Secretary of Justice and Social Instruction
- In office 31 July 1916 – 29 November 1916

Personal details
- Born: July 21, 1856 San Felipe de Puerto Plata, Dominican Republic
- Died: August 21, 1932 (aged 76) Santo Domingo, Dominican Republic
- Occupation: Teacher, writer, activist
- Profession: Lawyer

= Emilio Prud'Homme =

Dominican politician, author of the Dominican national anthem (1856–1932)

Emilio Prud'Homme y Maduro (August 20, 1856 - July 21, 1932) was a Dominican lawyer, writer, and educator. Prud'Homme is known for having authored the lyrics of the Dominican national anthem. He is also attributed with helping establish a national identity, for what was at the time a nascent republic.

==Biography==
Emilio Prud'Homme was born in Puerto Plata, Dominican Republic on August 20, 1856, to Ana Maduro and Gen. Pedro Prud'Homme. He had a brother, Lorenzo Fenelón Prud'Homme.

Prud'Homme excelled in teaching, an activity to which he devoted most of his life. He was a great collaborator and disciple of Eugenio María de Hostos and taught at "Perserevancia of Azua" and also in the "Liceo Dominicano" in 1892 and was director of the "Normal School", a teaching college founded by Hostos in 1880.

He married Manuela Batista on August 19, 1880, and had one daughter: Ana Emilia Prud'Homme.

==Politics==
Prud'Homme was a legislator in the Congress of the Dominican Republic. He served as the President of Chamber of Deputies of the Dominican Republic in 1900 and 1901. He also served as the Secretary of Justice and Social Instruction in the administration of Francisco Henríquez y Carvajal. Prud’Homme was publicly critical of the United States occupation and as a result was forced to resign his teaching post. As a result, he pursued a career as a lawyer.

==Writing career==
Most of his literary works were directed to the exaltation of patriotic values, respect and love for the defense of sovereignty and national independence.
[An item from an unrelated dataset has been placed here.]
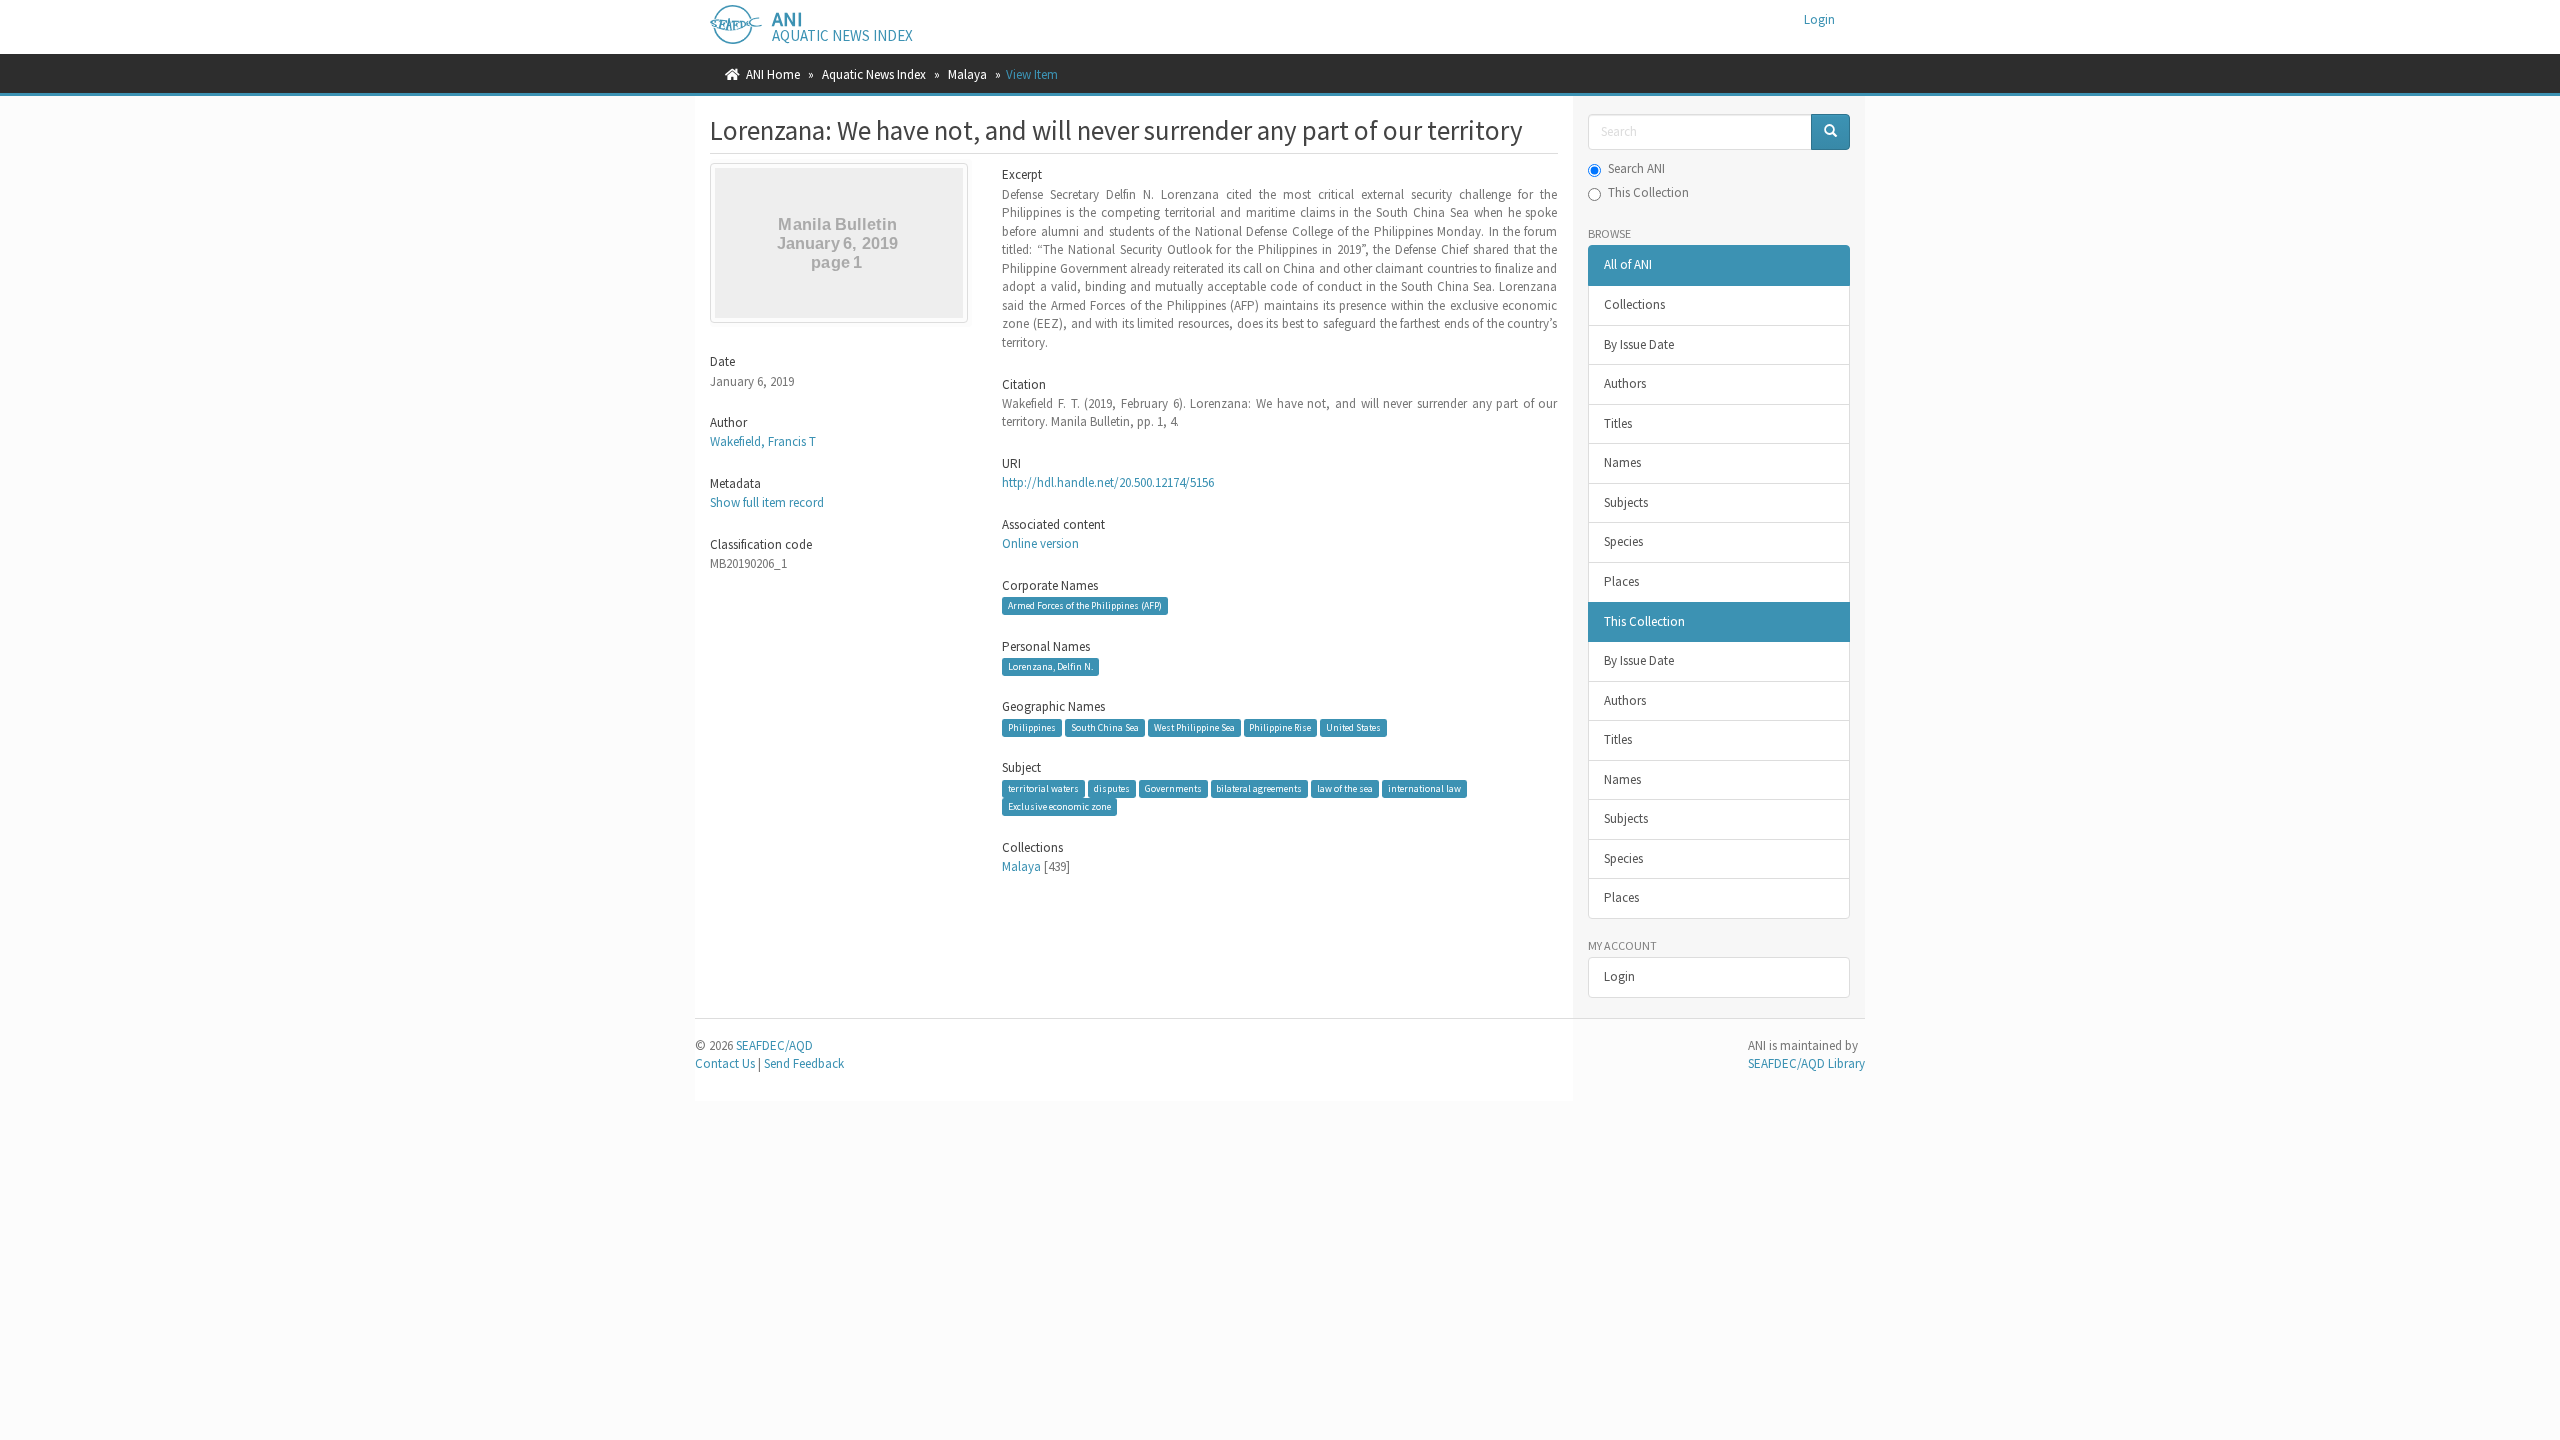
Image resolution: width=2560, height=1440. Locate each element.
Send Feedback (804, 1063)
His magnum opus being the Dominican National Anthem, which was written in 1883, with music by José Rufino Reyes y Siancas. He later modified his work in 1897, when it began to be used at official state functions. Yet, it was not officially the National Anthem until 1934, when then dictator Rafael Leónidas Trujillo consecrated it as a national symbol and made mandatory its use at state and public functions.

==Bibliography==
- "El 16 de agosto" ("The 16th of August")
- "A la juventud dominicana" ("To the Dominican youth")
- "A mi Patria" ("To my homeland")
- "Déjame soñar" ("Let me dream")
- "Mi tierra mía" ("My land mine")
- "Himno Nacional Dominicano"
- "Gloria a la idea" ("Glory be to the idea")
- "Contra hibridismo" ("Against hybridism")
- "A Bolívar" ("To Bolívar")
- "Canto a América" ("Song of America")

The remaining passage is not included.